* Data shown
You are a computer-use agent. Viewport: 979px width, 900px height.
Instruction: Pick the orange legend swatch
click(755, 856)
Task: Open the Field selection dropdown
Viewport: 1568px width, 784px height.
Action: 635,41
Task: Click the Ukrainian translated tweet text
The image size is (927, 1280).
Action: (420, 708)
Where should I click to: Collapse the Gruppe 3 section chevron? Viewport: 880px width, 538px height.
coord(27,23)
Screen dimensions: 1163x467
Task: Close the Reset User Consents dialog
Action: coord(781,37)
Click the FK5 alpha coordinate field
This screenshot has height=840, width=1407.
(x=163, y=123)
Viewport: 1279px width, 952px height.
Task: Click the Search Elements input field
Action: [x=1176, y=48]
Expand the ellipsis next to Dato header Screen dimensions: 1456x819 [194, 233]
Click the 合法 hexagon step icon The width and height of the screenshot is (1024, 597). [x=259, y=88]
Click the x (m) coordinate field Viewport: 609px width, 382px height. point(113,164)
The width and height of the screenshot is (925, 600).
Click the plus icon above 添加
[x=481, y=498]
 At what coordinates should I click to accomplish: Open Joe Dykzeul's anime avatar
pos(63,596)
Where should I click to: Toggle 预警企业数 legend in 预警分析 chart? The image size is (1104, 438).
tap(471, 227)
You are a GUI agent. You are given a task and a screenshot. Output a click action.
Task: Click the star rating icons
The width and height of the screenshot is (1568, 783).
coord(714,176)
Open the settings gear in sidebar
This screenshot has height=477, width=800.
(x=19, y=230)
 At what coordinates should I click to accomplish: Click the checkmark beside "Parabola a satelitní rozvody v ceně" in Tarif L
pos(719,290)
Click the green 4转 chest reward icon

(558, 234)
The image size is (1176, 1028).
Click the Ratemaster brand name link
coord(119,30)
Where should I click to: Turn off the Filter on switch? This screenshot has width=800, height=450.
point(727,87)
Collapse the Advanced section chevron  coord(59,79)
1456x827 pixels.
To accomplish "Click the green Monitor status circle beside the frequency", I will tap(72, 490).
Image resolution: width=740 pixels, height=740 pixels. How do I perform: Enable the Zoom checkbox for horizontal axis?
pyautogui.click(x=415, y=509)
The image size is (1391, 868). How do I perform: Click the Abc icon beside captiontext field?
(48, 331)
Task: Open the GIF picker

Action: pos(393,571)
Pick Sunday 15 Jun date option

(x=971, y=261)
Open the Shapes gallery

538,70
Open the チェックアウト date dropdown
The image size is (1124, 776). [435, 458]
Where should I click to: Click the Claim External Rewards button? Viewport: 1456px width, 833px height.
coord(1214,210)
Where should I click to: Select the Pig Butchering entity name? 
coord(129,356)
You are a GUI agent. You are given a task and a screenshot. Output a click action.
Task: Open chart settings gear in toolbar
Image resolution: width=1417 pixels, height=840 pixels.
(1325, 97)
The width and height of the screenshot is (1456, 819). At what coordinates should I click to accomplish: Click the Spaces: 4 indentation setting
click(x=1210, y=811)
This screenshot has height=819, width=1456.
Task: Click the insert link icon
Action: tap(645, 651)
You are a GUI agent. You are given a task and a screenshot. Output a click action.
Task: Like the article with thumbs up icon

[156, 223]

* Short task
Reproduce every one of the records above verbatim, preserving each line and its order.

* Worked solution
You are a computer-use agent. Viewport: 979px width, 900px height.
Instruction: Pick the orange legend swatch
click(755, 856)
Task: Open the Field selection dropdown
Viewport: 1568px width, 784px height.
Action: 635,41
Task: Click the Ukrainian translated tweet text
The image size is (927, 1280).
Action: (420, 708)
Where should I click to: Collapse the Gruppe 3 section chevron? Viewport: 880px width, 538px height.
coord(27,23)
Screen dimensions: 1163x467
Task: Close the Reset User Consents dialog
Action: coord(781,37)
Click the FK5 alpha coordinate field
This screenshot has height=840, width=1407.
(x=163, y=123)
Viewport: 1279px width, 952px height.
Task: Click the Search Elements input field
Action: [x=1176, y=48]
Expand the ellipsis next to Dato header Screen dimensions: 1456x819 [194, 233]
Click the 合法 hexagon step icon The width and height of the screenshot is (1024, 597). [x=259, y=88]
Click the x (m) coordinate field Viewport: 609px width, 382px height. point(113,164)
The width and height of the screenshot is (925, 600).
Click the plus icon above 添加
[x=481, y=498]
 At what coordinates should I click to accomplish: Open Joe Dykzeul's anime avatar
pos(63,596)
Where should I click to: Toggle 预警企业数 legend in 预警分析 chart? The image size is (1104, 438).
tap(471, 227)
You are a GUI agent. You are given a task and a screenshot. Output a click action.
Task: Click the star rating icons
The width and height of the screenshot is (1568, 783).
coord(714,176)
Open the settings gear in sidebar
This screenshot has height=477, width=800.
(x=19, y=230)
 At what coordinates should I click to accomplish: Click the checkmark beside "Parabola a satelitní rozvody v ceně" in Tarif L
pos(719,290)
Click the green 4转 chest reward icon

(558, 234)
The image size is (1176, 1028).
Click the Ratemaster brand name link
coord(119,30)
Where should I click to: Turn off the Filter on switch? This screenshot has width=800, height=450.
point(727,87)
Collapse the Advanced section chevron  coord(59,79)
1456x827 pixels.
To accomplish "Click the green Monitor status circle beside the frequency", I will tap(72, 490).
Image resolution: width=740 pixels, height=740 pixels. How do I perform: Enable the Zoom checkbox for horizontal axis?
pyautogui.click(x=415, y=509)
The image size is (1391, 868). How do I perform: Click the Abc icon beside captiontext field?
(48, 331)
Task: Open the GIF picker

Action: pos(393,571)
Pick Sunday 15 Jun date option

(x=971, y=261)
Open the Shapes gallery

538,70
Open the チェックアウト date dropdown
The image size is (1124, 776). [435, 458]
Where should I click to: Click the Claim External Rewards button? Viewport: 1456px width, 833px height.
coord(1214,210)
Where should I click to: Select the Pig Butchering entity name? 
coord(129,356)
You are a GUI agent. You are given a task and a screenshot. Output a click action.
Task: Open chart settings gear in toolbar
Image resolution: width=1417 pixels, height=840 pixels.
(1325, 97)
The width and height of the screenshot is (1456, 819). At what coordinates should I click to accomplish: Click the Spaces: 4 indentation setting
click(x=1210, y=811)
This screenshot has height=819, width=1456.
Task: Click the insert link icon
Action: tap(645, 651)
You are a GUI agent. You are given a task and a screenshot. Output a click action.
Task: Like the article with thumbs up icon

[156, 223]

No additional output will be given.